■ Task objective: Return all of the items below word for word, with nothing added or left out.

━━━━━ Items ━━━━━

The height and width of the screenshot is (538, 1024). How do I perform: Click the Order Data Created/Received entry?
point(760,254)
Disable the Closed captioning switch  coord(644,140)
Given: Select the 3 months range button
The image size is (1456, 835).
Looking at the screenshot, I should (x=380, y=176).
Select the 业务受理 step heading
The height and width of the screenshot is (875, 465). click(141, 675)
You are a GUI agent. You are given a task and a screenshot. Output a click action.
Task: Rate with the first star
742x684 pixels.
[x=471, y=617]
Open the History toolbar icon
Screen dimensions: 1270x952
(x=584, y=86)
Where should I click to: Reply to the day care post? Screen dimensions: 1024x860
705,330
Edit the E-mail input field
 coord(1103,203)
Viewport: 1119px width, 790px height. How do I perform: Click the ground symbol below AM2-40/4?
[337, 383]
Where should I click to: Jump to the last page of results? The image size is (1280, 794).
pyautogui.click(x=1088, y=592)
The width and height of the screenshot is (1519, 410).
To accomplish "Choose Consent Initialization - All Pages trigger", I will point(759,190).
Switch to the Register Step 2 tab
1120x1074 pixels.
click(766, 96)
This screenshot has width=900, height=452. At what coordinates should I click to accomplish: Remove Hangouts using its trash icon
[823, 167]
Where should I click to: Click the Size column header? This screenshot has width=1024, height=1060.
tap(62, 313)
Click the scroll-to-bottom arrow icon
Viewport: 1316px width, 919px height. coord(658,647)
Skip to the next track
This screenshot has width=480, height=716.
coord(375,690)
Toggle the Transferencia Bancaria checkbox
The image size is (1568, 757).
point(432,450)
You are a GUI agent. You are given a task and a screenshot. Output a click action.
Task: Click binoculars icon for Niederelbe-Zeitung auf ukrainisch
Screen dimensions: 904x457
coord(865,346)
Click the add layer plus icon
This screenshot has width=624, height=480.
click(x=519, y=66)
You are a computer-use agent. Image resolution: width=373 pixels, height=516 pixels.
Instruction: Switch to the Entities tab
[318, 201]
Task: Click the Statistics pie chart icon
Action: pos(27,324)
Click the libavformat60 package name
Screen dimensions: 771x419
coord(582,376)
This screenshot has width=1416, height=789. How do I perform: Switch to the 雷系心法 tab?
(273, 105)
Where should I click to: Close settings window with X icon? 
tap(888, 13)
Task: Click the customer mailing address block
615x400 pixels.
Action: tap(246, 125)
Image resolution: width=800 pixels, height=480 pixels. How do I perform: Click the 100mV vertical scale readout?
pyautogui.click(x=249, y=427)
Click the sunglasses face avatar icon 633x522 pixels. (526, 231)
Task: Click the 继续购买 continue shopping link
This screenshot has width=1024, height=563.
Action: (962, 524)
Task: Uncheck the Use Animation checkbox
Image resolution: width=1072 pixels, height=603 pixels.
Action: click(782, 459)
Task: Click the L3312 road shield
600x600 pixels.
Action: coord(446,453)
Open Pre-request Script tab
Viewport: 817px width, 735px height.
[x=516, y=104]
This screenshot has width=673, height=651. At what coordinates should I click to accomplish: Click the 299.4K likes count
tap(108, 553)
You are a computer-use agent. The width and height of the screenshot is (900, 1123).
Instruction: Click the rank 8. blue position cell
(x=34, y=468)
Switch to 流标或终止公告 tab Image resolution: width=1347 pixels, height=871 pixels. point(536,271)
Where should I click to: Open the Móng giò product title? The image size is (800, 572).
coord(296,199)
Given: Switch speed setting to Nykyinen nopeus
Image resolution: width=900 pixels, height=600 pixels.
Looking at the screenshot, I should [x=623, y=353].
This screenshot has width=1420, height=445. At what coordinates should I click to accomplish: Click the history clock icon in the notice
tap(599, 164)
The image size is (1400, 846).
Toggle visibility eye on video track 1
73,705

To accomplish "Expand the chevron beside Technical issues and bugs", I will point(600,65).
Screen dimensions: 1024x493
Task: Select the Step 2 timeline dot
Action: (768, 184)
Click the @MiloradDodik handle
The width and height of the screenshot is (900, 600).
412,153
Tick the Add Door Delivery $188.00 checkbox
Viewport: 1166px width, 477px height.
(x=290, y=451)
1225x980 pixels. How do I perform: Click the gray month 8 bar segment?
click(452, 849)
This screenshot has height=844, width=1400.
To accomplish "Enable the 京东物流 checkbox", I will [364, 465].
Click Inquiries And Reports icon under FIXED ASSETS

━━━━━

■ Completed task:
The height and width of the screenshot is (538, 1024). How do I perform: Click the Order Data Created/Received entry?
point(760,254)
Disable the Closed captioning switch  coord(644,140)
Given: Select the 3 months range button
The image size is (1456, 835).
Looking at the screenshot, I should (x=380, y=176).
Select the 业务受理 step heading
The height and width of the screenshot is (875, 465). click(141, 675)
You are a GUI agent. You are given a task and a screenshot. Output a click action.
Task: Rate with the first star
742x684 pixels.
[x=471, y=617]
Open the History toolbar icon
Screen dimensions: 1270x952
(x=584, y=86)
Where should I click to: Reply to the day care post? Screen dimensions: 1024x860
705,330
Edit the E-mail input field
 coord(1103,203)
Viewport: 1119px width, 790px height. How do I perform: Click the ground symbol below AM2-40/4?
[337, 383]
Where should I click to: Jump to the last page of results? The image size is (1280, 794).
pyautogui.click(x=1088, y=592)
The width and height of the screenshot is (1519, 410).
To accomplish "Choose Consent Initialization - All Pages trigger", I will point(759,190).
Switch to the Register Step 2 tab
1120x1074 pixels.
click(766, 96)
This screenshot has width=900, height=452. At what coordinates should I click to accomplish: Remove Hangouts using its trash icon
[823, 167]
Where should I click to: Click the Size column header? This screenshot has width=1024, height=1060.
tap(62, 313)
Click the scroll-to-bottom arrow icon
Viewport: 1316px width, 919px height. coord(658,647)
Skip to the next track
This screenshot has width=480, height=716.
coord(375,690)
Toggle the Transferencia Bancaria checkbox
The image size is (1568, 757).
point(432,450)
You are a GUI agent. You are given a task and a screenshot. Output a click action.
Task: Click binoculars icon for Niederelbe-Zeitung auf ukrainisch
Screen dimensions: 904x457
coord(865,346)
Click the add layer plus icon
This screenshot has width=624, height=480.
click(x=519, y=66)
You are a computer-use agent. Image resolution: width=373 pixels, height=516 pixels.
Instruction: Switch to the Entities tab
[318, 201]
Task: Click the Statistics pie chart icon
Action: pos(27,324)
Click the libavformat60 package name
Screen dimensions: 771x419
coord(582,376)
This screenshot has width=1416, height=789. How do I perform: Switch to the 雷系心法 tab?
(273, 105)
Where should I click to: Close settings window with X icon? 
tap(888, 13)
Task: Click the customer mailing address block
615x400 pixels.
Action: tap(246, 125)
Image resolution: width=800 pixels, height=480 pixels. How do I perform: Click the 100mV vertical scale readout?
pyautogui.click(x=249, y=427)
Click the sunglasses face avatar icon 633x522 pixels. (526, 231)
Task: Click the 继续购买 continue shopping link
This screenshot has width=1024, height=563.
Action: (962, 524)
Task: Uncheck the Use Animation checkbox
Image resolution: width=1072 pixels, height=603 pixels.
Action: click(782, 459)
Task: Click the L3312 road shield
600x600 pixels.
Action: coord(446,453)
Open Pre-request Script tab
Viewport: 817px width, 735px height.
[x=516, y=104]
This screenshot has width=673, height=651. At what coordinates should I click to accomplish: Click the 299.4K likes count
tap(108, 553)
You are a computer-use agent. The width and height of the screenshot is (900, 1123).
Instruction: Click the rank 8. blue position cell
(x=34, y=468)
Switch to 流标或终止公告 tab Image resolution: width=1347 pixels, height=871 pixels. point(536,271)
Where should I click to: Open the Móng giò product title? The image size is (800, 572).
coord(296,199)
Given: Switch speed setting to Nykyinen nopeus
Image resolution: width=900 pixels, height=600 pixels.
Looking at the screenshot, I should [x=623, y=353].
This screenshot has width=1420, height=445. At what coordinates should I click to accomplish: Click the history clock icon in the notice
tap(599, 164)
The image size is (1400, 846).
Toggle visibility eye on video track 1
73,705

To accomplish "Expand the chevron beside Technical issues and bugs", I will point(600,65).
Screen dimensions: 1024x493
Task: Select the Step 2 timeline dot
Action: (768, 184)
Click the @MiloradDodik handle
The width and height of the screenshot is (900, 600).
412,153
Tick the Add Door Delivery $188.00 checkbox
Viewport: 1166px width, 477px height.
(x=290, y=451)
1225x980 pixels. How do I perform: Click the gray month 8 bar segment?
click(452, 849)
This screenshot has height=844, width=1400.
To accomplish "Enable the 京东物流 checkbox", I will [364, 465].
Click Inquiries And Reports icon under FIXED ASSETS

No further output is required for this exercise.